The idea of slope is not difficult—for one straight line. Divide the change in ƒ by the change in t. In Chapter 2, divide the change in y by the change in x. Experience shows that the hard part is to see what happens to the slope as the line moves.
Figure 1.14a shows the line between points A and B on the curve. This is a "secant line." Its slope is an average velocity. What calculus does is to bring that point B down the curve toward A.
[Fig. 1.14]
Question 1 What happens to the "change in ƒ"—the height of B above A?
Answer The change in ƒ decreases to zero. So does the change in t.

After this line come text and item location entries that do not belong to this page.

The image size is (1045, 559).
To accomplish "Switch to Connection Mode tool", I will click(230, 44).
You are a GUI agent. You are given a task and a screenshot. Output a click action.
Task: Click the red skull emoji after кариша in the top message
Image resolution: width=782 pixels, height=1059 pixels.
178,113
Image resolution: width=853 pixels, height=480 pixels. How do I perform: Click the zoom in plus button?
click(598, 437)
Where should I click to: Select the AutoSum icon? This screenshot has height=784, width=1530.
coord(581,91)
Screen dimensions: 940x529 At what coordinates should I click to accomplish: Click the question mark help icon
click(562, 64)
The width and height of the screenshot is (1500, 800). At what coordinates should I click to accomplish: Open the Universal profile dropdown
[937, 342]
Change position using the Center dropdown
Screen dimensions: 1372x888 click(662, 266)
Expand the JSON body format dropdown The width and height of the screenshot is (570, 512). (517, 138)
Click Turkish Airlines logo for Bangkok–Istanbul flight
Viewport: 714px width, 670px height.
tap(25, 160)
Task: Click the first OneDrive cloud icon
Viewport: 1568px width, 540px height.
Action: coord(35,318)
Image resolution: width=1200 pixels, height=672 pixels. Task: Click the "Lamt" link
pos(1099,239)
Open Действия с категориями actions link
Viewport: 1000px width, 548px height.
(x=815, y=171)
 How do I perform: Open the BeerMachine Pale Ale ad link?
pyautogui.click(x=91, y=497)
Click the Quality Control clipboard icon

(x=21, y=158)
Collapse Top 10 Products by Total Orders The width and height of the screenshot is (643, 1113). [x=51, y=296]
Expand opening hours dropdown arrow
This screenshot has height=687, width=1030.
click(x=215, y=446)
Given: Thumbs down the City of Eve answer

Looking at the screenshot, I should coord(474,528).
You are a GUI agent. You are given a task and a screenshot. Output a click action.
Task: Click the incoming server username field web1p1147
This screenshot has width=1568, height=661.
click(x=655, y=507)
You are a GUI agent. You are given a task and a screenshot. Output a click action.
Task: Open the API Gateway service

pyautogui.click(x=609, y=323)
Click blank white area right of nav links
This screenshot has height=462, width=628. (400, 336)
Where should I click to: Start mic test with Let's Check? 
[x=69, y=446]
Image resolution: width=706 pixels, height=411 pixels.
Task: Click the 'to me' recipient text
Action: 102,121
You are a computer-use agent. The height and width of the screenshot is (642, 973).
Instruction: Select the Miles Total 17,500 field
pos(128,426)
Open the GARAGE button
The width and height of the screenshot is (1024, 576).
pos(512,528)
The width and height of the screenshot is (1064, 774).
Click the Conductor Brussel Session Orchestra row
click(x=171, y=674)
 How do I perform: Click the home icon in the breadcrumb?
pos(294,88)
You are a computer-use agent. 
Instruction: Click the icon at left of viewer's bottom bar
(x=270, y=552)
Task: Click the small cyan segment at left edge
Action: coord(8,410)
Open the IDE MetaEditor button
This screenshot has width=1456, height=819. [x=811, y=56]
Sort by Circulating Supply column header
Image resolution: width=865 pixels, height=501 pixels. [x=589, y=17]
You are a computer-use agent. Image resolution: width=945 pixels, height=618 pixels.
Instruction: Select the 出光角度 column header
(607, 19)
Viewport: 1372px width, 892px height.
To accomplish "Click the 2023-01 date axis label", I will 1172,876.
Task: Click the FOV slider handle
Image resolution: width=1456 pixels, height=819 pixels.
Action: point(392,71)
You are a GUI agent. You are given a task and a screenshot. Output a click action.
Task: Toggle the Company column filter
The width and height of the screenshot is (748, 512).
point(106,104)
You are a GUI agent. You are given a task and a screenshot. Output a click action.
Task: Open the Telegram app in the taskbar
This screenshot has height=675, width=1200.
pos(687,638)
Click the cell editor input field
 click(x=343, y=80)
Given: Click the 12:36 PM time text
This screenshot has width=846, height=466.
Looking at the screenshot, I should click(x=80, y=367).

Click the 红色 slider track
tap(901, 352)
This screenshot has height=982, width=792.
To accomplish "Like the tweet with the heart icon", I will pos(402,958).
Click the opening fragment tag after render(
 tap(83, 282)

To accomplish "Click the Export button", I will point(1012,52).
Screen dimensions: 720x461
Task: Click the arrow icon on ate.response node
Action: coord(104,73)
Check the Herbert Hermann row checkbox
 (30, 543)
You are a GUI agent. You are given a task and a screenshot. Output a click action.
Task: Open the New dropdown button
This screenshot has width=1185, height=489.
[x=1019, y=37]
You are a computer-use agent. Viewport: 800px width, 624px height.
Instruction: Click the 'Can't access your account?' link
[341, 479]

Question 2 As B approaches A, does the slope of the line increase or decrease?
Answer I am not going to answer that question. It is too important. Draw another secant line with B closer to A. Compare the slopes.
This question was created by Steve Monk at the University of Washington—where 57% of the class gave the right answer. Probably 97% would have found the right slope from a formula. Figure 1.14b shows the opposite problem. We know the velocity, not the distance. But calculus answers questions about both functions.
Question 3 Which car is going faster at time t = 3/4?
Answer Car C has higher speed. Car D has greater acceleration.
Question 4 If the cars start together, is D catching up to C at the end? Between t = ½ and t = 1, do the cars get closer or further apart?
Answer This time more than half the class got it wrong. You won't but you can see why they did. You have to look at the speed graph and imagine the distance graph. When car C is going faster, the distance between them .
To repeat: The cars start together, but they don't finish together. They reach the same speed at t = 1, not the same distance. Car C went faster. You really should draw their distance graphs, to see how they bend.
These problems help to emphasize one more point. Finding the speed (or slope) is entirely different from finding the distance (or area):
A short record of distance is enough to recover v(t). Point B moves toward point A. The problem of slope is local—the speed is completely decided by ƒ(t) near point A.
In contrast, a short record of speed is not enough to recover the total distance. We have to know what the mileage was earlier. Otherwise we can only know the increase in mileage, not the total.